Yei, Central Equatoria; South Sudan;
- Frequency: 88.8 FM

Programming
- Languages: Local languages, English
- Format: Community radio

Ownership
- Owner: Community based

History
- First air date: 2021

Technical information
- Licensing authority: South Sudan Media Authority, National Communication Authority
- Transmitter coordinates: 4°06′07″N 30°39′57″E﻿ / ﻿4.101991°N 30.665699°E

Links
- Website: https://radioyei.org

= Access Radio =

Radio station in South Sudan

Access Radio is a community radio station based in Yei, Central Equatoria, South Sudan. It was officially launched in 2021 and broadcasts under the slogan "transforming communities". The station is licensed by the National Communication Authority, the statutory body mandated to license and regulate electronic communication activities and services in South Sudan

== Overview ==
Access Radio broadcasts to Yei, Lainya, Morobo, Kajo-Keji and parts of Juba County in Central Equatoria State. The station describes itself as an independent, community based initiative, producing programs "for the community, by the community, and about the community".

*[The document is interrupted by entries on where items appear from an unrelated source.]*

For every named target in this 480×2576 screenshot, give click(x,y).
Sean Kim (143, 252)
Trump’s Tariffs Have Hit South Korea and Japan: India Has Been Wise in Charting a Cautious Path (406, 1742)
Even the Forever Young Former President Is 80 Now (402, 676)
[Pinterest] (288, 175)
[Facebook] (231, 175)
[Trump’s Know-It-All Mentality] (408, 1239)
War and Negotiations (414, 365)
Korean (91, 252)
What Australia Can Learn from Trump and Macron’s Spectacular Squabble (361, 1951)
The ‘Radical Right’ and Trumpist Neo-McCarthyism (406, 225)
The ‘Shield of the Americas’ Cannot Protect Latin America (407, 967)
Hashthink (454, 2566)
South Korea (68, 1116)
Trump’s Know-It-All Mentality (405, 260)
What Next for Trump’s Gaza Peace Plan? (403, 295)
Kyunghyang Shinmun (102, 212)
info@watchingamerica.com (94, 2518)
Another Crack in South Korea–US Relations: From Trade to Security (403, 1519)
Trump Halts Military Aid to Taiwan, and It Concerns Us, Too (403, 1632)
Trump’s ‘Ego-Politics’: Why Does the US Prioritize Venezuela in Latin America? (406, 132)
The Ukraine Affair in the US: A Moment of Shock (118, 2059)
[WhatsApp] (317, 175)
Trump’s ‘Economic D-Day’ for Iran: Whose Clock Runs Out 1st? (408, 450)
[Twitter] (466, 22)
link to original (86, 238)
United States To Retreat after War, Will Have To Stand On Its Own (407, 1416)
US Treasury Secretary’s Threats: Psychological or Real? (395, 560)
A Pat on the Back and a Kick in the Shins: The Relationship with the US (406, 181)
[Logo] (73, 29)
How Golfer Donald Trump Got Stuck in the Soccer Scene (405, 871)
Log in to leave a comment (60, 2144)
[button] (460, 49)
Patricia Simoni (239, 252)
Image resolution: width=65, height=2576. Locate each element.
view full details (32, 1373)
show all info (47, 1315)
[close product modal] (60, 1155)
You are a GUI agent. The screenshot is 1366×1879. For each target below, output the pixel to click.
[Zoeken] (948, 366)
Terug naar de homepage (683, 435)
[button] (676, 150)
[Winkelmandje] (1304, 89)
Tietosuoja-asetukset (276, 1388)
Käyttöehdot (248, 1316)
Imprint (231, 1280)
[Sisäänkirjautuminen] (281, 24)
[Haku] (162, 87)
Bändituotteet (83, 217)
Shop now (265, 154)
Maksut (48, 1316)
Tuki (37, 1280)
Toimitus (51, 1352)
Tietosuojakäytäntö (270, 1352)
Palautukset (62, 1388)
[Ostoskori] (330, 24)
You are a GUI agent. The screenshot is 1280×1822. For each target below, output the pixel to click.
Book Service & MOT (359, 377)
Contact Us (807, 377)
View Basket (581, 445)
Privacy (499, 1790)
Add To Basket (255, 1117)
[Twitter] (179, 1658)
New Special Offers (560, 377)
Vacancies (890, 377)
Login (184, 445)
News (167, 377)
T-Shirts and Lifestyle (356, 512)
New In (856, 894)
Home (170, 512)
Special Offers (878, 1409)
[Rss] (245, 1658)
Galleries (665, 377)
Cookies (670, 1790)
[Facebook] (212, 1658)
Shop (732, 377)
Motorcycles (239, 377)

Its stated goals include promoting peacebuilding, good governance, reconciliation, unity and cultural diversity. According to station managers, the radio aims to improve access to timely and reliable information, as well as to empower citizens through education and dialogue.

In November 2025, Access Radio expanded its services by launching online broadcasting, allowing its programmes to be streamed live via its official website.

According to station management, the move was intended to extend the station’s reach to audiences in other parts of South Sudan and to South Sudanese communities living abroad.

== Community role ==
Community leaders and local organizations have expressed support for the station. Activists and youth leaders in Yei have emphasized its potential role in peacebuilding, reconciliation, youth participation and women's empowerment.

In September 2021, the National Press Club (South Sudan) (NPC-SS), with support from UNESCO, conducted a two-day training for Access Radio journalists. The training focused on gender-sensitive reporting, basic journalism skills, ethics and protection of journalists. The initiative aimed to improve media coverage of gender and women’s issues in South Sudan.

Access Radio has also been a platform for development and peacebuilding organizations. For example, the Whitaker Peace and Development Initiative (WPDI) partnered with the station for radio talk shows on peace and youth engagement.